4:05 - 4:25 – DataFest, Mine Cetinkaya-Rundel (10 minute presentation, 10 minute discussion)

What it is:  DataFest is a data analysis competition where teams of up to five students spend a weekend attacking a large, complex, and surprise dataset. This presentation will provide an overview of the event, share sample student work, and discuss logistics of hosting the event at Duke (including OIT support for computing resources).

Why it’s relevant:  Duke has been organizing DataFest annually since 2011, and the number of participants has increased from 25 to 350 over the years, with participation from a growing number of area universities. This competition encourages teamwork and collaboration, and helps position Duke as a leader in the growing field of data science.

DataFest is a weekend long data hackathon using an open ended big (1.5 GB) dataset with complex relationships and incorporating data science and statistical analysis. The goal is to come up with useful conclusions based on data and make recommendations either to a business owner or a policy maker. Students can participate on own but being part of a 2 – 5 person team works out better. The dataset is large enough to be a challenge but not so large as to overwhelm.

Data:
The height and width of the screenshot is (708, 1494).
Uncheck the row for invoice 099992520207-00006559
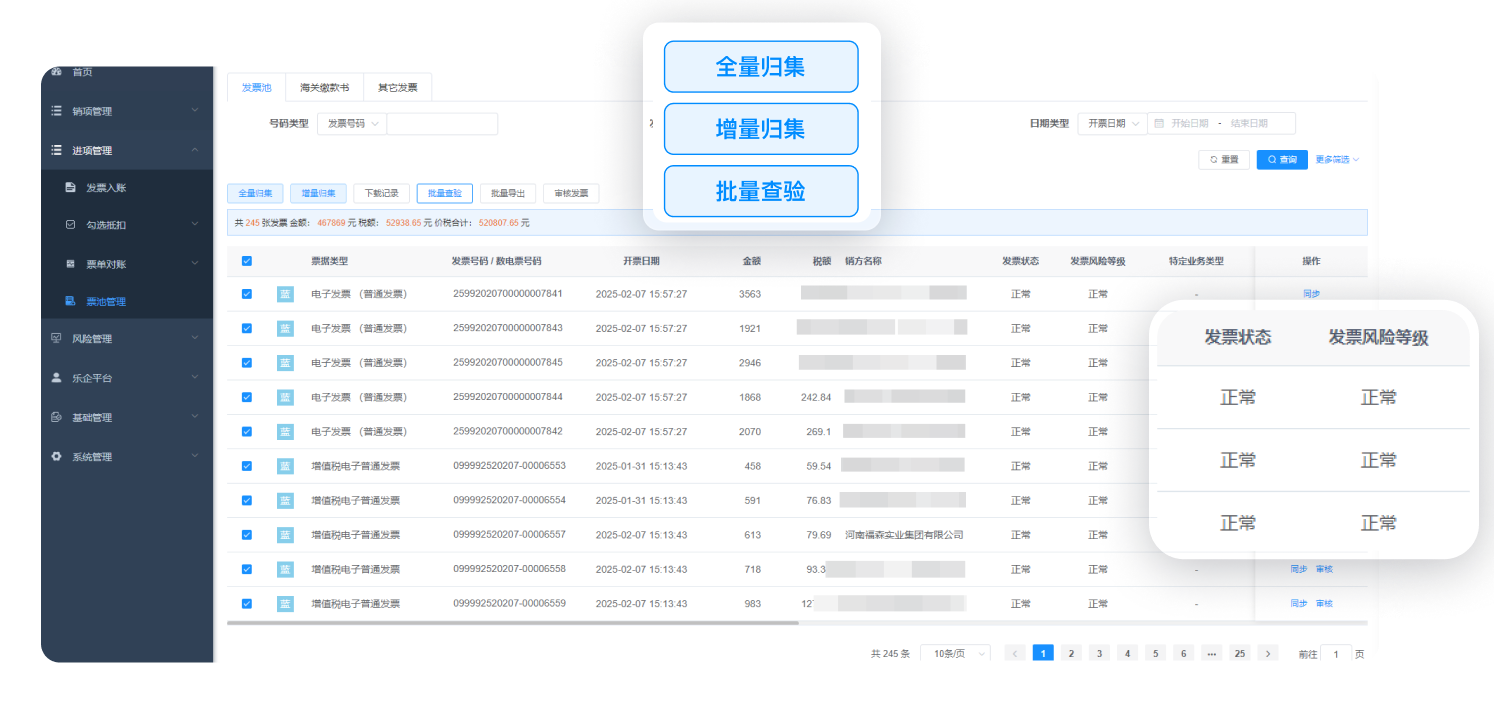[x=247, y=603]

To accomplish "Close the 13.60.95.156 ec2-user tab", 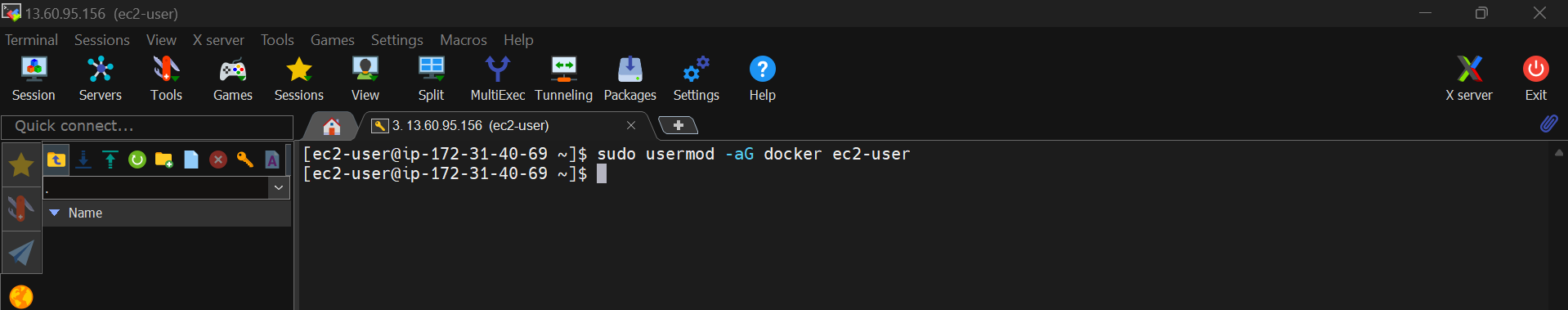I will (631, 125).
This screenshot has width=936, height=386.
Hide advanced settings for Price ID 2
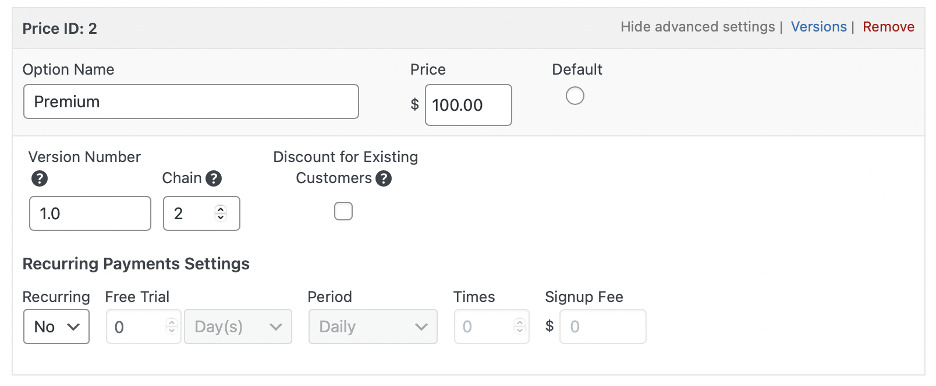click(x=698, y=27)
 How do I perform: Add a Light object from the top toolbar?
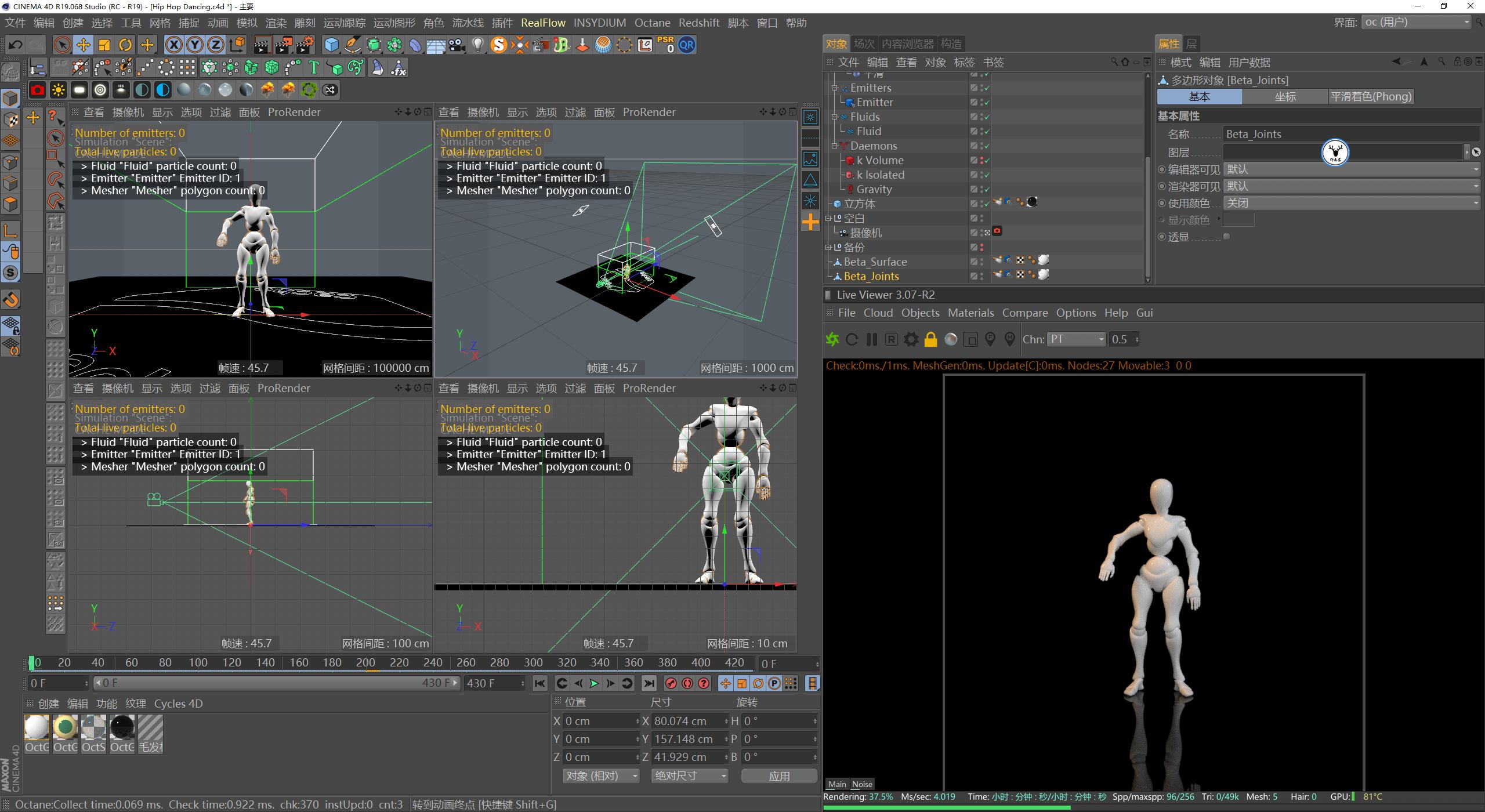pyautogui.click(x=477, y=45)
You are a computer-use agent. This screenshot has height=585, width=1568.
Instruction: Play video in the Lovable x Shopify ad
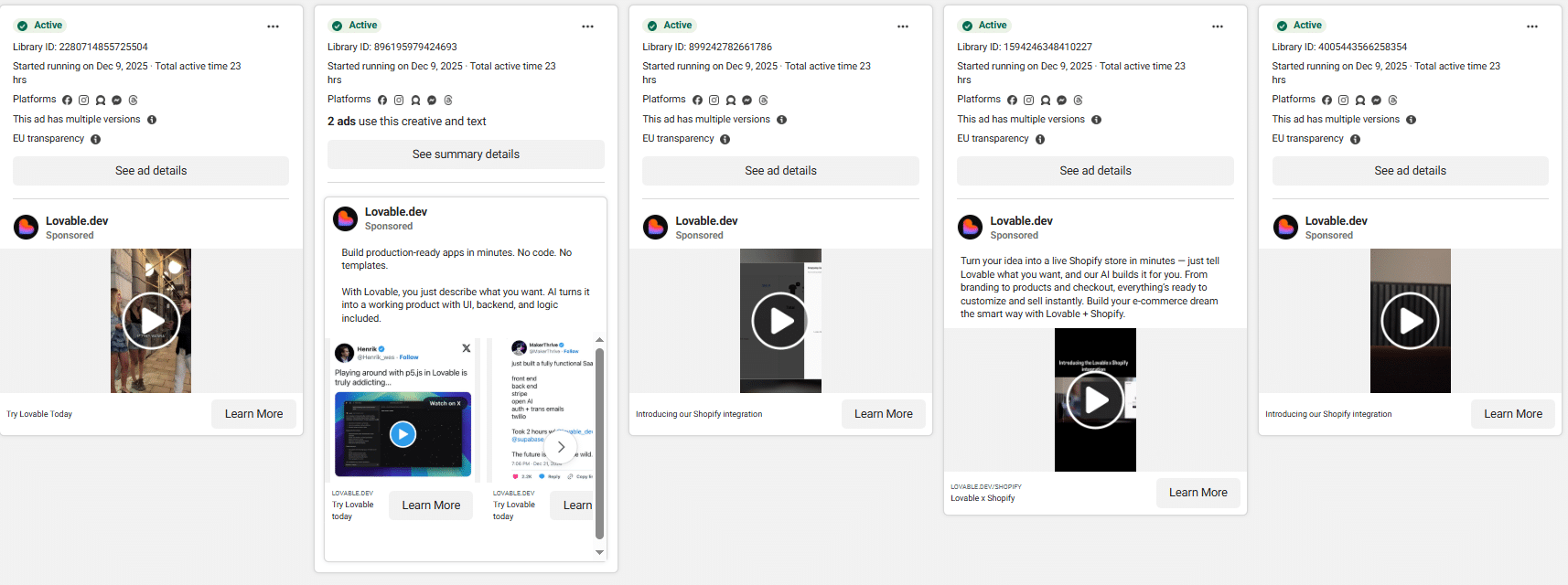pos(1095,399)
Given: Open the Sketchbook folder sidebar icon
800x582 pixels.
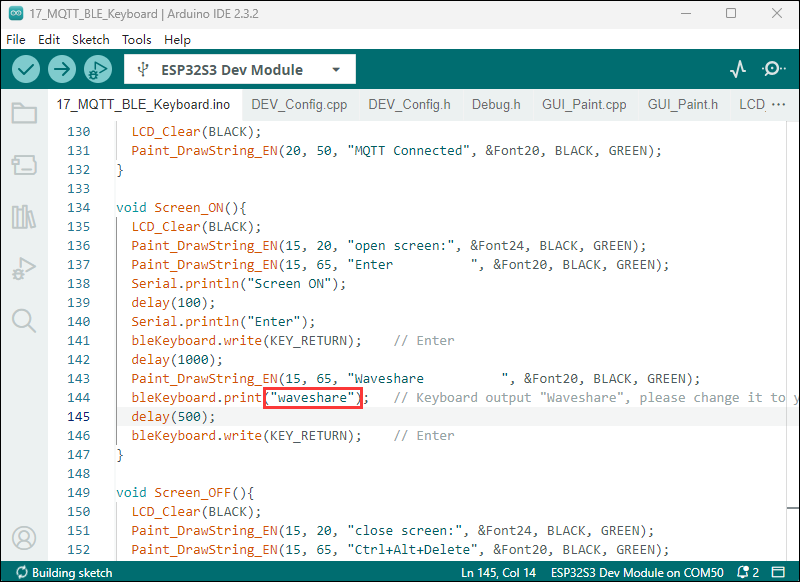Looking at the screenshot, I should (24, 112).
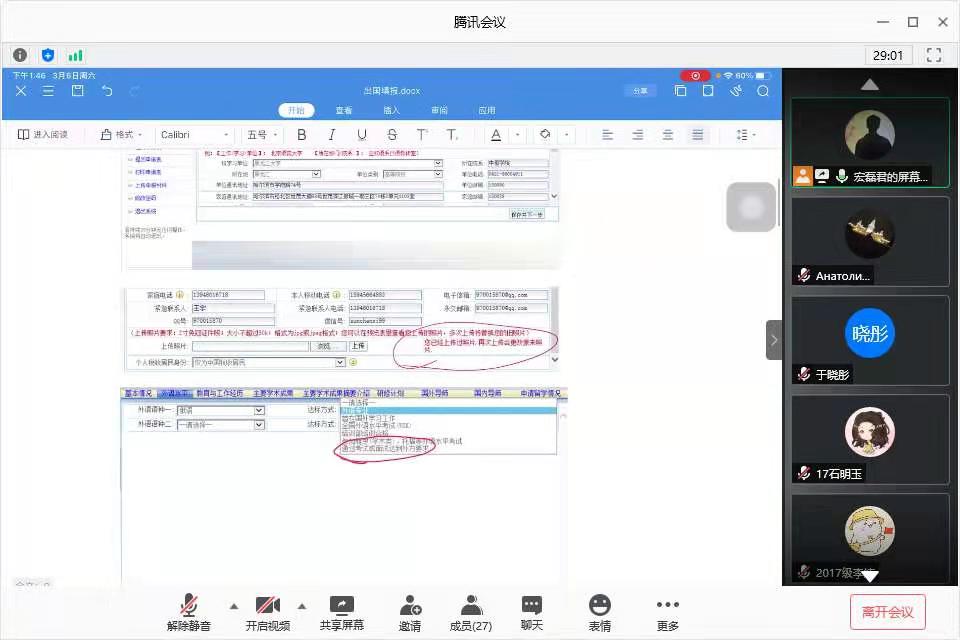Click the blue security shield icon

[x=48, y=55]
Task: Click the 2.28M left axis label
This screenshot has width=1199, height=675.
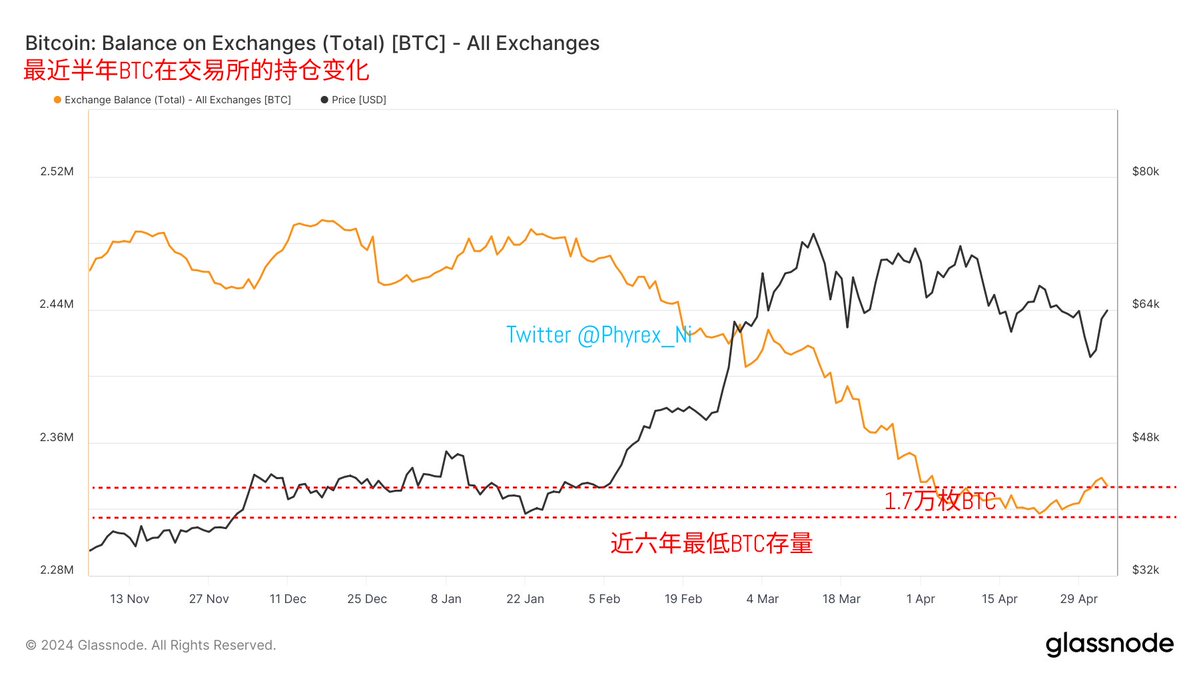Action: coord(57,570)
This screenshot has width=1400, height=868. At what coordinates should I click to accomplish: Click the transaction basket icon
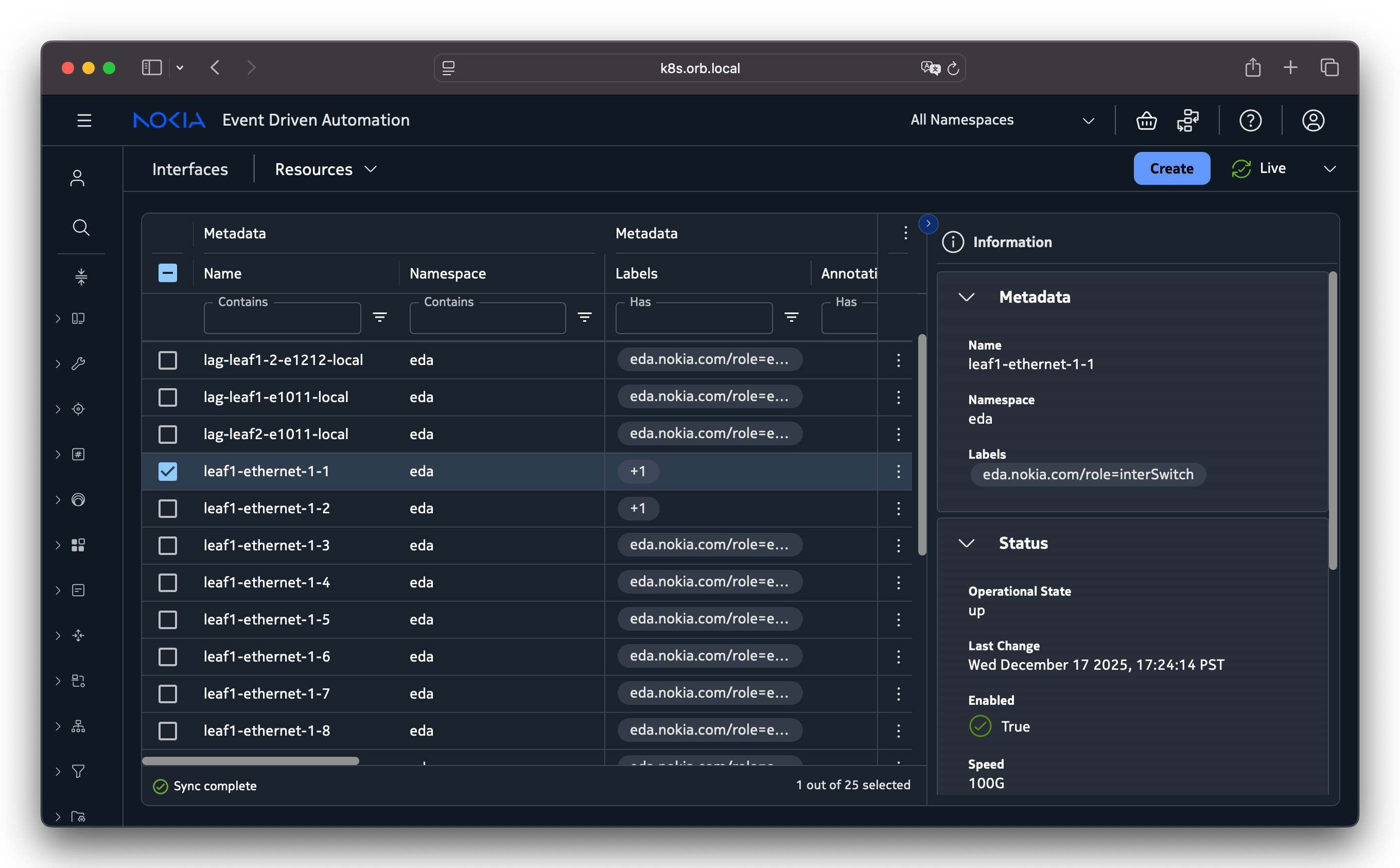click(1146, 120)
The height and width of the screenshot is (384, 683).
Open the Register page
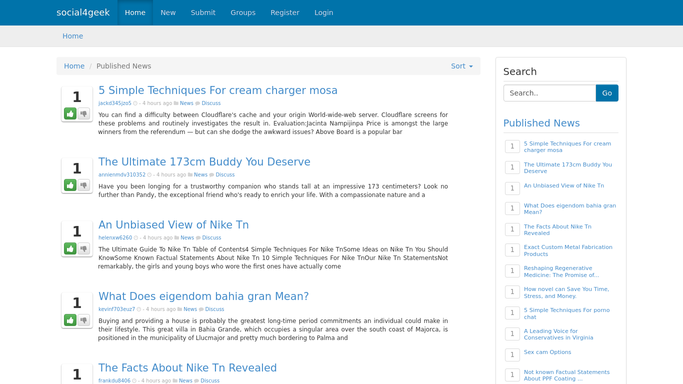(x=284, y=13)
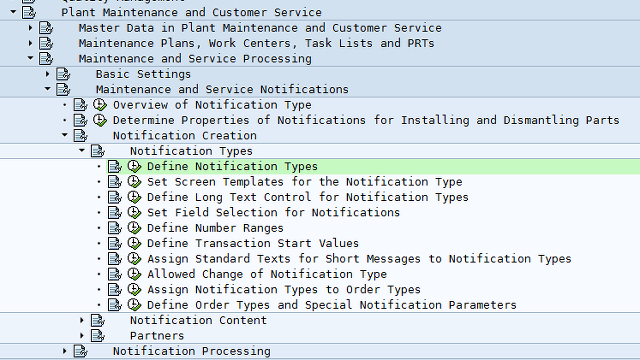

Work to do:
1. Using the DataFest description, list the three things the presentation will do.
2. According to the DataFest description, since what year has Duke organized DataFest annually?
3. Proceed with the DataFest description, continuing from its final sentence.

The answers:
1.
- Provide an overview of the event
- Share sample student work
- Discuss logistics of hosting the event at Duke, including OIT support for computing resources

2. Since 2011.

3.
The event begins on a Friday evening and ends on a Sunday afternoon in the Spring Semester. There is lots of food, fun, friendly and collaborative competition, and winners. A representative from the client introduces the dataset and provides guidelines for successful projects but with a general open ended problem statement.

DataFests started at UCLA and have been growing throughout. Last year over 2000 people were doing a similar event over a 5 week window in the spring.  The event started at Duke in 2012 with 23 Students.  Participants are anywhere from High School to Masters Students. In 2016 about 350 students from area schools like Duke, UNC, NCSU, Wake Forest, Meredith, Elon, NC A&T, and NC School of Science and Math took part.

The event continues to grow and last year Fire and Safety training had to be incorporated due to its size. The workshops before the event are mostly held at Duke in collaboration with Data and Visualization Services. Consultants and judges do not require too much technical knowledge and include Ph. D students, Faculty, and Industry representatives which make a good diversity profile.

Distributing data is a challenge as 350+ people attempt to download data simultaneously. It is useful to have 30 - 40 USB sticks to hand out if the web crashes. The rule is that work must be done on premises to keep the community element and collaboration but participants are free to come and go throughout the weekend. Prizes are given throughout this time to encourage student presence. There are also Consultants for helping and networking. At the end of the event, 48 hours of work has to be narrowed down into a 4 minute presentation with 3 content slides and 1 minute Q & A - which can be “soul crushing” for participants. Two rounds of judging and four main categories of prizes are awarded – Best Insight, Best Visualization, Best Use of Outside data, and one open category for Judge’s Choice.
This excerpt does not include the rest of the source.